The Stable Marriage Problem is a problem of finding a stable matching between two equally sized sets of elements given an ordering of preferences for each element. It has applications in mathematics, economics and computer science.
Let’s discuss the problem, provide an algorithm to solve it, and implement the solution in C++.
Problem
Find a stable matching between two equally sized sets of elements, traditionally referred to as ‘men’ and ‘women’. Each man and woman have preferences for members of the other set, and the goal is to pair them up such that there are no pairs who would both prefer to be with each other rather than their current partners.
Greedy Approach – Gale–Shapley algorithm
We could solve this problem using Gale–Shapley algorithm. Gale–Shapley algorithm, also known as the deferred acceptance algorithm, is a greedy algorithm for finding a solution to the stable matching problem.
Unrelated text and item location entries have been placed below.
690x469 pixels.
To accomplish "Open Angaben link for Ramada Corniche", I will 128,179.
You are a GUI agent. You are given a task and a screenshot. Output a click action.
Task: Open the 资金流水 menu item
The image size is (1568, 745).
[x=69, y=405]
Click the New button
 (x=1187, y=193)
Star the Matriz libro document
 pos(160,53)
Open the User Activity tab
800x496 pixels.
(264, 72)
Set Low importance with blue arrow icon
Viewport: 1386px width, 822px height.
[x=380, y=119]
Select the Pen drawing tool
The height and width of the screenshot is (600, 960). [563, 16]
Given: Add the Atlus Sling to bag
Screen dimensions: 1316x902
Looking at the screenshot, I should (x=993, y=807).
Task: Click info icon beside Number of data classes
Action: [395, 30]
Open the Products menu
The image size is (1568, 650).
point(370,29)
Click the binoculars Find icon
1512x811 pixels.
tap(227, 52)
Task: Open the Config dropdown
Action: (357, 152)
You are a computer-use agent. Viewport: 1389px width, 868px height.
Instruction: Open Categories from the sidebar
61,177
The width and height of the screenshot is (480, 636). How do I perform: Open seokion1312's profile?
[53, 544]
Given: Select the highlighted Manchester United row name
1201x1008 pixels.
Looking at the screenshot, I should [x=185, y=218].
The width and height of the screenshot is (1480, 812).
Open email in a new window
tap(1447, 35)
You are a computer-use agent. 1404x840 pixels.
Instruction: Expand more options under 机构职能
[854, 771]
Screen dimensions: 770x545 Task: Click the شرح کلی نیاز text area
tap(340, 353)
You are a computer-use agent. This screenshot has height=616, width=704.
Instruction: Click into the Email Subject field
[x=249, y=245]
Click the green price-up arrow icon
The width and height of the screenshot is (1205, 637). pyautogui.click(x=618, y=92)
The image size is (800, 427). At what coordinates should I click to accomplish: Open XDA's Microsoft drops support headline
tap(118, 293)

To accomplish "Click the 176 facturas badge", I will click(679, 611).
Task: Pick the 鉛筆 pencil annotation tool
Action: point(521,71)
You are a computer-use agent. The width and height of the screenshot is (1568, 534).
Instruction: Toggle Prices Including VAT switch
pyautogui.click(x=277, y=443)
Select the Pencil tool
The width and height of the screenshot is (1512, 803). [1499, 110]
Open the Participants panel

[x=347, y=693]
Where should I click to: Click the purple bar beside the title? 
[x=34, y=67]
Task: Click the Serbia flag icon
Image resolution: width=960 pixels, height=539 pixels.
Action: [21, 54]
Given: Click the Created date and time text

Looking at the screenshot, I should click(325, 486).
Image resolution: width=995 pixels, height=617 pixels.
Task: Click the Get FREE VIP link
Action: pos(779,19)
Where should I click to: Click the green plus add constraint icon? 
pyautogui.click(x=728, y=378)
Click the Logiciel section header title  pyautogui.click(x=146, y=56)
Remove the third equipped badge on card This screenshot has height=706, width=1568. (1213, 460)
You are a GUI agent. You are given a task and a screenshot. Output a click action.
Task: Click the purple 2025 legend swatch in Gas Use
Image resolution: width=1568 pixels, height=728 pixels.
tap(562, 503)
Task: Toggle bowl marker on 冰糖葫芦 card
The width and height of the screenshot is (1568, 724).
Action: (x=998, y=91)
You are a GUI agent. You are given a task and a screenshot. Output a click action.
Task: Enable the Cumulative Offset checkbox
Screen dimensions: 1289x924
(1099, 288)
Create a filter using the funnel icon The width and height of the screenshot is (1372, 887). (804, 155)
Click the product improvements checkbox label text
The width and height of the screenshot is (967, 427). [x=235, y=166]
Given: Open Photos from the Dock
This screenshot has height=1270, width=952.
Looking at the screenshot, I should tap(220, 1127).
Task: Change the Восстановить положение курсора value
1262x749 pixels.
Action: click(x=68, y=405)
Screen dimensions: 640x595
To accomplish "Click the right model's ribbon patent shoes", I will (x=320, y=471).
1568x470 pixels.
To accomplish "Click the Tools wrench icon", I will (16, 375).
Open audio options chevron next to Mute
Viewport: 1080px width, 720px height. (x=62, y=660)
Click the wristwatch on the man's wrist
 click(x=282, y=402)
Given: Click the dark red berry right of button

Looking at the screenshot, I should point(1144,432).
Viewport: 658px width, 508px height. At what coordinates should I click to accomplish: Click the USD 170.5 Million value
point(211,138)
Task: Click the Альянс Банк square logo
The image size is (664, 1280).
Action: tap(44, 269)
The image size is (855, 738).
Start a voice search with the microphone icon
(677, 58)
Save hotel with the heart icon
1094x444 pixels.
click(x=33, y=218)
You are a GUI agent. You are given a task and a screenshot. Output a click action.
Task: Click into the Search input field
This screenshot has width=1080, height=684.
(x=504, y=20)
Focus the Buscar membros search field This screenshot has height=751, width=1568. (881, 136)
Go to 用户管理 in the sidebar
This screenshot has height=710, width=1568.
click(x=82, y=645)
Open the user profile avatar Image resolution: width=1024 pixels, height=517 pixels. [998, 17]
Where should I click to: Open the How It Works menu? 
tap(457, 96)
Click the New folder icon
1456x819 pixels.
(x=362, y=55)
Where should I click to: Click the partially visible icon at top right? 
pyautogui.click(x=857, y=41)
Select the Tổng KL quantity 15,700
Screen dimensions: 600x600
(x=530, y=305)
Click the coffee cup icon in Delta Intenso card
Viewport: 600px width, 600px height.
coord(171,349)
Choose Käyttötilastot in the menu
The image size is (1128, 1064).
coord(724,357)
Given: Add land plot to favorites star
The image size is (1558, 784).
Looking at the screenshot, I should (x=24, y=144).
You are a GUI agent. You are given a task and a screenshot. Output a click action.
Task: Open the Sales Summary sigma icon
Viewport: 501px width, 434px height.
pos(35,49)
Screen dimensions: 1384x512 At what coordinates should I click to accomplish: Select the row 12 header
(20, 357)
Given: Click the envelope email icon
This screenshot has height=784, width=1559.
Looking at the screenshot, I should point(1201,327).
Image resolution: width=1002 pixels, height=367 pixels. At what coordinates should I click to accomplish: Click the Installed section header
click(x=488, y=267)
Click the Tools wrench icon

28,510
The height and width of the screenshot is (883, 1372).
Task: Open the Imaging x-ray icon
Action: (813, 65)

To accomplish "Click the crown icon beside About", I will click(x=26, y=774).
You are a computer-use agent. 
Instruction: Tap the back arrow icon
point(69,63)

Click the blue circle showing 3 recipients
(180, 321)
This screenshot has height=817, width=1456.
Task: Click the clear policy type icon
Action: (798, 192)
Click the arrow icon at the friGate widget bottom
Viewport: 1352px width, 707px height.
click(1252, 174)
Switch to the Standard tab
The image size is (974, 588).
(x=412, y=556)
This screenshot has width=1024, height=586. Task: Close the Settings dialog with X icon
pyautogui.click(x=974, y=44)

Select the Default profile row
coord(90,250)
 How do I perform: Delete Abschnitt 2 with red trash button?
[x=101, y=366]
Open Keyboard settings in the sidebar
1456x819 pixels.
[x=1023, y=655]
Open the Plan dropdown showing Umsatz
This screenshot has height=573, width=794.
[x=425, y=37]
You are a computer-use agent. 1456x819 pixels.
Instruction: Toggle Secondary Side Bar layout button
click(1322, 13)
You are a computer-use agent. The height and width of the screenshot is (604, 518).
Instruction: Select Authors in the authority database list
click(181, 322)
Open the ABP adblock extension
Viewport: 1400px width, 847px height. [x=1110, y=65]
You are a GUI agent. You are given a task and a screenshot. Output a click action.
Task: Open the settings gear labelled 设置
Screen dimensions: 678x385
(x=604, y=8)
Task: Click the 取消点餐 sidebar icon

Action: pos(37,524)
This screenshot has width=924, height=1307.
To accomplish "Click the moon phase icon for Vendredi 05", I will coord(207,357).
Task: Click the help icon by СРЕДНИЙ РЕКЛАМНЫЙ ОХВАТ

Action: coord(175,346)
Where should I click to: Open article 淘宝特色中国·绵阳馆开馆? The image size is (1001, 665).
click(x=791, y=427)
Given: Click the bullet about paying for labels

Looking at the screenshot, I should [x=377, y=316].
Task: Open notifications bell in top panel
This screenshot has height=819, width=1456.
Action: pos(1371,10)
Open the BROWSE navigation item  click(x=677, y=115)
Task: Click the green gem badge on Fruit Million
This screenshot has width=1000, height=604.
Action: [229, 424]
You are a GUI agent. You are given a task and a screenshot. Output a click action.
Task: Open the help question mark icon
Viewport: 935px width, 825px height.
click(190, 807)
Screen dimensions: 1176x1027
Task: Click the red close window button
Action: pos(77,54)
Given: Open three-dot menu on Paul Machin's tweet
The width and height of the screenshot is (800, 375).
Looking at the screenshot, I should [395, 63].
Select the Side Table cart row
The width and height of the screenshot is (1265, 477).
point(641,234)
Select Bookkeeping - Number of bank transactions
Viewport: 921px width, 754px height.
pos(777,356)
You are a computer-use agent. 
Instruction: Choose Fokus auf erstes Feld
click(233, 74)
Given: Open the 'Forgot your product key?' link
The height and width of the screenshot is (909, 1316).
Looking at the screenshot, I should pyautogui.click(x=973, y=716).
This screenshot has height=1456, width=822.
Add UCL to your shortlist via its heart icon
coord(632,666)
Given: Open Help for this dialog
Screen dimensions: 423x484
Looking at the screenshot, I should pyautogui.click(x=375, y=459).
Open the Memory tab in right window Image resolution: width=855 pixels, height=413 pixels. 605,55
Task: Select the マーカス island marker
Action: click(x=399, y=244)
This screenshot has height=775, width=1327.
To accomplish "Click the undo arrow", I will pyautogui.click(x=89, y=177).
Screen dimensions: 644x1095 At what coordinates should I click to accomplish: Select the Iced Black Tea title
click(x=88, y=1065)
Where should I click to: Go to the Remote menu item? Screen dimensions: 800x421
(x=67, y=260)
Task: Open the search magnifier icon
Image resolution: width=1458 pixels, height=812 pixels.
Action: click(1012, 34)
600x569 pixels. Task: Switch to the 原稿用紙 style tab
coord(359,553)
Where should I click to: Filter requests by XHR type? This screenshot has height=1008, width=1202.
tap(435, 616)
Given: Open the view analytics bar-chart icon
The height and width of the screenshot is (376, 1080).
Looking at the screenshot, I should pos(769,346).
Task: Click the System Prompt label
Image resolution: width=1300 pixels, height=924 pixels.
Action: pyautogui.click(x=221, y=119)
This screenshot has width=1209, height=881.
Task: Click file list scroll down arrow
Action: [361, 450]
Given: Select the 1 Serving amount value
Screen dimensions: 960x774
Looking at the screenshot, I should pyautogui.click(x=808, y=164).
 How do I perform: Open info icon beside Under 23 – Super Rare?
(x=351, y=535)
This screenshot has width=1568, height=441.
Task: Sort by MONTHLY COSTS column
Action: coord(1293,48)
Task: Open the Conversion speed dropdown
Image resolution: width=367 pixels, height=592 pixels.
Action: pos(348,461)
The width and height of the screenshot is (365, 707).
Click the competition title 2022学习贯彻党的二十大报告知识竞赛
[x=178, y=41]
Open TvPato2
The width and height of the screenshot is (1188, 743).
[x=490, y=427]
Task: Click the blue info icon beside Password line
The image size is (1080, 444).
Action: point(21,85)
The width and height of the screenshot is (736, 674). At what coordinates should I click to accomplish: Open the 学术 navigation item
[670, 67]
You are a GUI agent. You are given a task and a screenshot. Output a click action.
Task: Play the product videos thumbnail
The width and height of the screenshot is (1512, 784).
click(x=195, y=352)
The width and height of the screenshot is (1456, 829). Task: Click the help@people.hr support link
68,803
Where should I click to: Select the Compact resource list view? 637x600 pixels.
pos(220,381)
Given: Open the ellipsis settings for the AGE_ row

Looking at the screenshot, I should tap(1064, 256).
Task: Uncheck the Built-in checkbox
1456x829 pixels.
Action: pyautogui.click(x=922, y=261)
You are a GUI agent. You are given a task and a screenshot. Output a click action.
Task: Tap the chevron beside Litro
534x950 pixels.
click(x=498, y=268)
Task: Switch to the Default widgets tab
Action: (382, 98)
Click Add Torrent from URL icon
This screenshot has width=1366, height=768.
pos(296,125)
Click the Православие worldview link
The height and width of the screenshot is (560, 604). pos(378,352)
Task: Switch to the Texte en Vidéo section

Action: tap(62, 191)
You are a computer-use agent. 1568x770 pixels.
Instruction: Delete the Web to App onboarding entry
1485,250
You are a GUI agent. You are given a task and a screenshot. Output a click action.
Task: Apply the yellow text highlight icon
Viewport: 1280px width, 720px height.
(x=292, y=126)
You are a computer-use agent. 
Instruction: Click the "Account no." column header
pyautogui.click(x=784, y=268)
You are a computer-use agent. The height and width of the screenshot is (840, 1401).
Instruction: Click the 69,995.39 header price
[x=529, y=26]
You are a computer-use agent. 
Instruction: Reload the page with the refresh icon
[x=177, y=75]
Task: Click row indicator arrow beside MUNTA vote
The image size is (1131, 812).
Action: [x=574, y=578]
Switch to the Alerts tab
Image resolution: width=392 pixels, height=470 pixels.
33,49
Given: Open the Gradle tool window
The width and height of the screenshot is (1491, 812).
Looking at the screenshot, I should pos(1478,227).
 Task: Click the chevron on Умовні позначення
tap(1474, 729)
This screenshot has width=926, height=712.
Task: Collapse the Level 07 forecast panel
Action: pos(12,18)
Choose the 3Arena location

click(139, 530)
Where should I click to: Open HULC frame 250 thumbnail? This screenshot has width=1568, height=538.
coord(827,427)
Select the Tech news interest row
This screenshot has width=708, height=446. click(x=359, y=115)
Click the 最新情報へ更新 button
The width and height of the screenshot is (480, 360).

It is named for David Gale and Lloyd Shapley, who published it in 1962. Shapley and Alvin E. Roth won the 2012 Nobel Prize in Economics for work including this algorithm.
The algorithm works as follows:
- Each man proposes to his most preferred woman who hasn’t rejected him yet.
- Each woman considers all her suitors and chooses the one she prefers the most, rejecting all others.
- Rejections and proposals continue until each man is either rejected by all women or engaged to one woman.
- The resulting pairings are stable if there are no pairs (m, w) and (m’, w’) such that m prefers w’ to w and w’ prefers m to m’.
Pseudocode
stableMarriage (manPrefs, womanPrefs): while there exists an unengaged or free man m: woman w = m's highest ranked woman to whom he hasn’t proposed yet if w is not engaged: pair m and w else if w prefers m to her current partner m’: pair m and w, reject the current partner m’, m‘ becomes free else: nothing happens
Code Implementation
//
// main.cpp
// Stable Matching Problem (Gale-Shapley algorithm)
//
// Created on 19/03/24.
//
#include <iostream>
#include <vector>
#include <algorithm>
#include <queue>
using namespace std;
vector<int> stableMarriage(const vector<vector<int>>& manPrefs, const vector<vector<int>>& womanPrefs) {
int n = (int) manPrefs.size();
vector<int> match(n, -1); // Stores the matched man for each woman, -1 means unengaged
vector<bool> engaged(n, false); // Indicates whether a man is engaged
// Queue to store the list of free men
queue<int> freeMen;
for (int i = 0; i < n; i++) freeMen.push(i);
while (!freeMen.empty()) {
int man = freeMen.front(); // Index of the unengaged man
freeMen.pop();
// Find the best woman based on the man's preference list who has not rejected him
for (int i = 0; i < n && !engaged[man]; i++) {
int woman = manPrefs[man][i]; // man's most preferred woman
// if the man's current preferred woman is unengaged
if (match[woman] == -1) {
match[woman] = man; // Engage the man to the woman
engaged[man] = true;
} else {
int prevMatchedMan = match[woman];
//if woman prefer current "man" over previously matched man
if (find(womanPrefs[woman].begin(), womanPrefs[woman].end(), man) <
find(womanPrefs[woman].begin(), womanPrefs[woman].end(), prevMatchedMan)) {
match[woman] = man; // Engage the current man to the woman
engaged[man] = true;
engaged[prevMatchedMan] = false; // Break the engagement with previous man
freeMen.push(prevMatchedMan);
}
}
}
}
return match;
}
int main() {
vector<vector<int>> menPrefs = {
{1, 0, 2, 3},
{3, 1, 0, 2},
{0, 2, 1, 3},
{1, 3, 2, 0}
};
vector<vector<int>> womenPrefs = {
{0, 1, 2, 3},
{1, 2, 3, 0},
{2, 3, 0, 1},
{3, 0, 1, 2}
};
vector<int> pairs = stableMarriage(menPrefs, womenPrefs);
cout << "Stable pairings:" << endl;
for (int i = 0; i < pairs.size(); i++) {
cout << "Woman " << i << " is paired with Man " << pairs[i] << endl;
}
return 0;
}
Output
Stable pairings: Woman 0 is paired with Man 0 Woman 1 is paired with Man 3 Woman 2 is paired with Man 2 Woman 3 is paired with Man 1
Time complexity: O(n2), n is the number of men or women
Auxiliary Space: O(n)
Explanation
The time complexity of the Gale-Shapley algorithm for the Stable Marriage Problem is O(n2). This is because in the worst case, each man may propose to each woman once, resulting in O(n2) proposals.
The space complexity of the solution is O(n). This is because we use additional arrays of size n to store information about engagements and matched proposals.